Reproduce the lines from the one containing "is (1213, 574)." through the one containing "at (473, 345).", word for word, including both of those lines.

------ PROVIDED DATA ------

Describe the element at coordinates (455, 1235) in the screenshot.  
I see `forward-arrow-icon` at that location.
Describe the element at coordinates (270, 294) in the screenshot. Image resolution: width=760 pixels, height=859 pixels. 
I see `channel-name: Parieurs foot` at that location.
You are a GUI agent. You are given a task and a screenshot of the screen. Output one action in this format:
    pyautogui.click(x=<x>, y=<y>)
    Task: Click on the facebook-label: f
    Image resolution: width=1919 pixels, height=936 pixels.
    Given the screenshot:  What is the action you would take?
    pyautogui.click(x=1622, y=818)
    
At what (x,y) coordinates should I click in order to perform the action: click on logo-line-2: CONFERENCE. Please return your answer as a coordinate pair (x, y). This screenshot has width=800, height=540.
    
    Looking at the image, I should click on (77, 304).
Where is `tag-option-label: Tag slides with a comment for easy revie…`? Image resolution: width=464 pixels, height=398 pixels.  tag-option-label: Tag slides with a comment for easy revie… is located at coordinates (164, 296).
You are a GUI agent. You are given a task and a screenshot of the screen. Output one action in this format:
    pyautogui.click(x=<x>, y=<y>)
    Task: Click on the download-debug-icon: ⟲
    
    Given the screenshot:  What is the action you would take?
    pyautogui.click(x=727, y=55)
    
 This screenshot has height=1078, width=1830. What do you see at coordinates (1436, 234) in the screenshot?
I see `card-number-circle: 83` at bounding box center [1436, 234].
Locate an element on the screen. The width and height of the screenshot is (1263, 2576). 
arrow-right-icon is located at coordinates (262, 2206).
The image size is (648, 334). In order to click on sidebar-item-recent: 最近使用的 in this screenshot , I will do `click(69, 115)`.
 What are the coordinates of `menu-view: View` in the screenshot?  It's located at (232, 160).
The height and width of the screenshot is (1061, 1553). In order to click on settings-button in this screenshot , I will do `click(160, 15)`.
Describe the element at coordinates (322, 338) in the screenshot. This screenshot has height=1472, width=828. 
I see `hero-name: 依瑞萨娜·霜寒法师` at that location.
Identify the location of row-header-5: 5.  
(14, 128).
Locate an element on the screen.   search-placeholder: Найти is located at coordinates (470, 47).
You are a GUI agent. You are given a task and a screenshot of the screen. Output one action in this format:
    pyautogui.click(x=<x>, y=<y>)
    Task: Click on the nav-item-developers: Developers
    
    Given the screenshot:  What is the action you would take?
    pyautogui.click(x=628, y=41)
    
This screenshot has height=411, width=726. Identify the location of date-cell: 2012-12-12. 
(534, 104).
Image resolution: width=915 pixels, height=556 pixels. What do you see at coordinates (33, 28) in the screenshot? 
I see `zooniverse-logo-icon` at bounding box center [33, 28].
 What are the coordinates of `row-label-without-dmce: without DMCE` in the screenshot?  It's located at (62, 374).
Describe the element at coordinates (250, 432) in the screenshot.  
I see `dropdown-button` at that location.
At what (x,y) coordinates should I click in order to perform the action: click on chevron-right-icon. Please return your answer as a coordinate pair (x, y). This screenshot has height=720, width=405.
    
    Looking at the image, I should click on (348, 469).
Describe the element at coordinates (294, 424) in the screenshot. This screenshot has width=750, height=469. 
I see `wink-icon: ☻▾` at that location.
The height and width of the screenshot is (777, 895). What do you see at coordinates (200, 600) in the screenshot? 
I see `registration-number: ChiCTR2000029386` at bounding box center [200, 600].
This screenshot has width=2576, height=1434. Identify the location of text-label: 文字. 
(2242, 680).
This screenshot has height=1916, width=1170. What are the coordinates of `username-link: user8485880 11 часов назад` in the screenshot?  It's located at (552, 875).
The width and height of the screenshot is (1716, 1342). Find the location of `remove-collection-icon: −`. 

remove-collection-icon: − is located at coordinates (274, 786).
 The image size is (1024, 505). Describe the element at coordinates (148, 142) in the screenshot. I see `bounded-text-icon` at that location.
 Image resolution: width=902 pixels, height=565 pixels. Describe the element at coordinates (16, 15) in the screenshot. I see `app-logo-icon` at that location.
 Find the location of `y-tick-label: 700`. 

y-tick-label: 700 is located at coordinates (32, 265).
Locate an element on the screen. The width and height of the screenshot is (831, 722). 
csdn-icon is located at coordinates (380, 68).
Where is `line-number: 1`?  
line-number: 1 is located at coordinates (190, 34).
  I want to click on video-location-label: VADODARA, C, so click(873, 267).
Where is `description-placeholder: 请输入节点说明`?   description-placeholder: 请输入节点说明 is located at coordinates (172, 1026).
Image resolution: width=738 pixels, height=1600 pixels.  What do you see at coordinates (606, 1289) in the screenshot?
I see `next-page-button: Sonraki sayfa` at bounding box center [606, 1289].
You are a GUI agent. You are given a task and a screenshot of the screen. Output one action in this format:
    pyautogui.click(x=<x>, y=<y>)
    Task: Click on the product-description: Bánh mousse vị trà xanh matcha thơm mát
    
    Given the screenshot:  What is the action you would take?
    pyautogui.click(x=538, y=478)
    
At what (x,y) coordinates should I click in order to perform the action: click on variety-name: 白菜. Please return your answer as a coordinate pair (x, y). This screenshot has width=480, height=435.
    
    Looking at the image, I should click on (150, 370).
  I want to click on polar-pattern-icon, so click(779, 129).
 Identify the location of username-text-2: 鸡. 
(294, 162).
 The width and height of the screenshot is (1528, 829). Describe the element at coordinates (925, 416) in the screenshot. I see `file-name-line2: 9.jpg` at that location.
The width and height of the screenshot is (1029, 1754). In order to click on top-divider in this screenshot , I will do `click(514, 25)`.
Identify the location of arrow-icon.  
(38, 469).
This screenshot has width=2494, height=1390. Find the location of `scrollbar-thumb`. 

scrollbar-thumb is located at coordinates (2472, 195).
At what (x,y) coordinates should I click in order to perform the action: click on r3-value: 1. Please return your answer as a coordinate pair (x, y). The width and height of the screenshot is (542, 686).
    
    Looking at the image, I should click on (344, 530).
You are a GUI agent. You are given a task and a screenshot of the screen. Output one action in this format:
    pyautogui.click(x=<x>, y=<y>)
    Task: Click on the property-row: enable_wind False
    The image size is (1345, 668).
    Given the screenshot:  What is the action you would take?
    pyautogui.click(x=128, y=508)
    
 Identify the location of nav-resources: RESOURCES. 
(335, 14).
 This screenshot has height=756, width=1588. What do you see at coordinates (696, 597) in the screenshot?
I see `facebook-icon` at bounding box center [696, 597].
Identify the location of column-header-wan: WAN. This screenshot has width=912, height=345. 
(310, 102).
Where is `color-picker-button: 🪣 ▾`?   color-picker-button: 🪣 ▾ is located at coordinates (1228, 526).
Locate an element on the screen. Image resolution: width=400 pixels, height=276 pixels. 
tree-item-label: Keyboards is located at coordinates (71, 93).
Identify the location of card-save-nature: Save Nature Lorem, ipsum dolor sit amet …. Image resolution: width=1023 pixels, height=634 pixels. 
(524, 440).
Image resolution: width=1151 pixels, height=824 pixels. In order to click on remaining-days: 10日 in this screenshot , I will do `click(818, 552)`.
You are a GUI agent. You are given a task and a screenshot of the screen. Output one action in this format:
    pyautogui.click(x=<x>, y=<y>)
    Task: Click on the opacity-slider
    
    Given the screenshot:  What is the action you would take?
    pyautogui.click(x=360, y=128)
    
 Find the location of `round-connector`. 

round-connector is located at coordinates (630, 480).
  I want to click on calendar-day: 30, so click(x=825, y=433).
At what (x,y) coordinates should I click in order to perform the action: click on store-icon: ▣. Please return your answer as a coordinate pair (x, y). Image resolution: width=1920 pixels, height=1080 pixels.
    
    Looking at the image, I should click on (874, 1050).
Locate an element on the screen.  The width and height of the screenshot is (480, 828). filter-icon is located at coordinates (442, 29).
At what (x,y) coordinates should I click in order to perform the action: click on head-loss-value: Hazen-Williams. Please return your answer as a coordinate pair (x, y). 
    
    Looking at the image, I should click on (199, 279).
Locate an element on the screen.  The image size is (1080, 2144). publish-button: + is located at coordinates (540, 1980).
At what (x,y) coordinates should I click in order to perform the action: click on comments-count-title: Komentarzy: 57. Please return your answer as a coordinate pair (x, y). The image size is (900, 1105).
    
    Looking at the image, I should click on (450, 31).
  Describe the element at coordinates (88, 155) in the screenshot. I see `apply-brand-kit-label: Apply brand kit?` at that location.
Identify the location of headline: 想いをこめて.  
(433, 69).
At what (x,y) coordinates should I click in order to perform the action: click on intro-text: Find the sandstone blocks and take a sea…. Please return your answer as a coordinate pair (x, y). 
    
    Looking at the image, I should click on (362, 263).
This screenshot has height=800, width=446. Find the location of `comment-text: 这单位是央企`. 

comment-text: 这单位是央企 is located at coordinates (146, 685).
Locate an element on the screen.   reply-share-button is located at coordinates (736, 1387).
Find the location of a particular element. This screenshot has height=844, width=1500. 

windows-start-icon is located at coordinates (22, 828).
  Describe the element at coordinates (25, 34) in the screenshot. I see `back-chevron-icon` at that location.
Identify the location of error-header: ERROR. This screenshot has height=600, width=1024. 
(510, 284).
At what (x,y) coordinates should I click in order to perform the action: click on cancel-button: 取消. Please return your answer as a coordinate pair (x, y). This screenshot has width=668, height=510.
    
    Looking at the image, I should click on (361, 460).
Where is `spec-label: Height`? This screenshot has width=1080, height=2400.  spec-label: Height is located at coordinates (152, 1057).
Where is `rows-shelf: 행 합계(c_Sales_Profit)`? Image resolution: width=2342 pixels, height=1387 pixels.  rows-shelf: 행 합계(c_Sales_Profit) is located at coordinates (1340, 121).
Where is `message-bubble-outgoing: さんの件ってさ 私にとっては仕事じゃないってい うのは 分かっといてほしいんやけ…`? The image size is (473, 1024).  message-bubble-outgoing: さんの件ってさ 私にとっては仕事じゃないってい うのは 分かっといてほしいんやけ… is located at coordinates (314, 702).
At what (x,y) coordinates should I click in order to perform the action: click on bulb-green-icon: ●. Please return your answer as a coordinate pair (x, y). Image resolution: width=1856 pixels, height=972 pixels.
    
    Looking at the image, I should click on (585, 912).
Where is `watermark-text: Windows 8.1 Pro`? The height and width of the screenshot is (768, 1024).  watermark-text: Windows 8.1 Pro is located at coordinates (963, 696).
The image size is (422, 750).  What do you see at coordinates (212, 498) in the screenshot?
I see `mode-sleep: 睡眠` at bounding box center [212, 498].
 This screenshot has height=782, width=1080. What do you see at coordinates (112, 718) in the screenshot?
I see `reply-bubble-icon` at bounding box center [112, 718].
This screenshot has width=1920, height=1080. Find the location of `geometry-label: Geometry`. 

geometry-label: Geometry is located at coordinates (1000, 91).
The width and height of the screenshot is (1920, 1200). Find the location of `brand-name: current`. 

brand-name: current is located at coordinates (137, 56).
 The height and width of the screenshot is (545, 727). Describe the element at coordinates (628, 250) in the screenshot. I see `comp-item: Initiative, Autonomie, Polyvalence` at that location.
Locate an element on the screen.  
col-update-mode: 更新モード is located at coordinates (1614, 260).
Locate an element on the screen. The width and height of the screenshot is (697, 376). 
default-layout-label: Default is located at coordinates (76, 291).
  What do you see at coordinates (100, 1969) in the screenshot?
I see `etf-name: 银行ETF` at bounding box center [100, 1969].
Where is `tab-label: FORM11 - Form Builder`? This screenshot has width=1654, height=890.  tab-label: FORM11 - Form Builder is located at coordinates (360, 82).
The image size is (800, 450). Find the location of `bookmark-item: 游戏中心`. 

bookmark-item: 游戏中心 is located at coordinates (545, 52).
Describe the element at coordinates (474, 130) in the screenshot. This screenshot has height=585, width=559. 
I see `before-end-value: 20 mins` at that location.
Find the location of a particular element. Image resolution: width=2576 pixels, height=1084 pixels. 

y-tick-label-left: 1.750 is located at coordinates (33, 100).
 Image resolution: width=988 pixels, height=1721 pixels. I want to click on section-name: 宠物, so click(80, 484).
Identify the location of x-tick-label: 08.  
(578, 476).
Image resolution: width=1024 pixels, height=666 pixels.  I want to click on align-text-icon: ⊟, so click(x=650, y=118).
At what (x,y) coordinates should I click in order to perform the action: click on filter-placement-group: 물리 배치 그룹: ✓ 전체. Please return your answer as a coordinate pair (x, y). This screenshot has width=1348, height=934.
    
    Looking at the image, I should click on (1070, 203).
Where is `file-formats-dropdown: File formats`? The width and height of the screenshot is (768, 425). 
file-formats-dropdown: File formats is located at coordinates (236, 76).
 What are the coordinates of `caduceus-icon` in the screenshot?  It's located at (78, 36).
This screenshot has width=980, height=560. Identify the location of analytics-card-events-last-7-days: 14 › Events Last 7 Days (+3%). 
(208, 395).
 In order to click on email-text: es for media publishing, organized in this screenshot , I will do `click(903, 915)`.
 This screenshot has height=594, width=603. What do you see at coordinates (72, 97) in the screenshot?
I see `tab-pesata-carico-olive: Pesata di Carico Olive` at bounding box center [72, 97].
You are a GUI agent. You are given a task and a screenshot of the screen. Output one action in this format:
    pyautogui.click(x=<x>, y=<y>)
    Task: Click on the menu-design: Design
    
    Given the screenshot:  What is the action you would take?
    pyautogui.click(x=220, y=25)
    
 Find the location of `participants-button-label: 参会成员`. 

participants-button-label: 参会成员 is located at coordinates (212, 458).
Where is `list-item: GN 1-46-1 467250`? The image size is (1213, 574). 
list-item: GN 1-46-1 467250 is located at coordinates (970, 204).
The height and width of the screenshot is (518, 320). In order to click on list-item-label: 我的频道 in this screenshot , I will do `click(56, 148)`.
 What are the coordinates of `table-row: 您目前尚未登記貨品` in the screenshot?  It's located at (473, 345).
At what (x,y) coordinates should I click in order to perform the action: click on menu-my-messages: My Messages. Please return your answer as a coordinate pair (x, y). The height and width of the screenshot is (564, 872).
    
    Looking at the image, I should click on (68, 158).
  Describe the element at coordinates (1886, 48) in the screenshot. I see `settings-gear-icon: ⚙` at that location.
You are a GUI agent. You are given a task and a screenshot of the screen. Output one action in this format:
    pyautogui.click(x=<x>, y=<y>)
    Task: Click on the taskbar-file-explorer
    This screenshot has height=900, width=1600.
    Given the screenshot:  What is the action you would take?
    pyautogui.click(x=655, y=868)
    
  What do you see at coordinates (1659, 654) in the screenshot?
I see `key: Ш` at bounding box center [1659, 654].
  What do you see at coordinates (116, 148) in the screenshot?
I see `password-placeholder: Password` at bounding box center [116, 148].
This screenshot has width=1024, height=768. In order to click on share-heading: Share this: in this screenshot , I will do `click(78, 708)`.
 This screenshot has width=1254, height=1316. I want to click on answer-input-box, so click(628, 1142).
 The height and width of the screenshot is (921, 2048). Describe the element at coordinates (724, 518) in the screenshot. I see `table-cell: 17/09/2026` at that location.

------

OUTPUT:
Where is `list-item: GN 1-46-1 467250`? The image size is (1213, 574). 
list-item: GN 1-46-1 467250 is located at coordinates (970, 204).
The height and width of the screenshot is (518, 320). In order to click on list-item-label: 我的频道 in this screenshot , I will do `click(56, 148)`.
 What are the coordinates of `table-row: 您目前尚未登記貨品` in the screenshot?  It's located at (473, 345).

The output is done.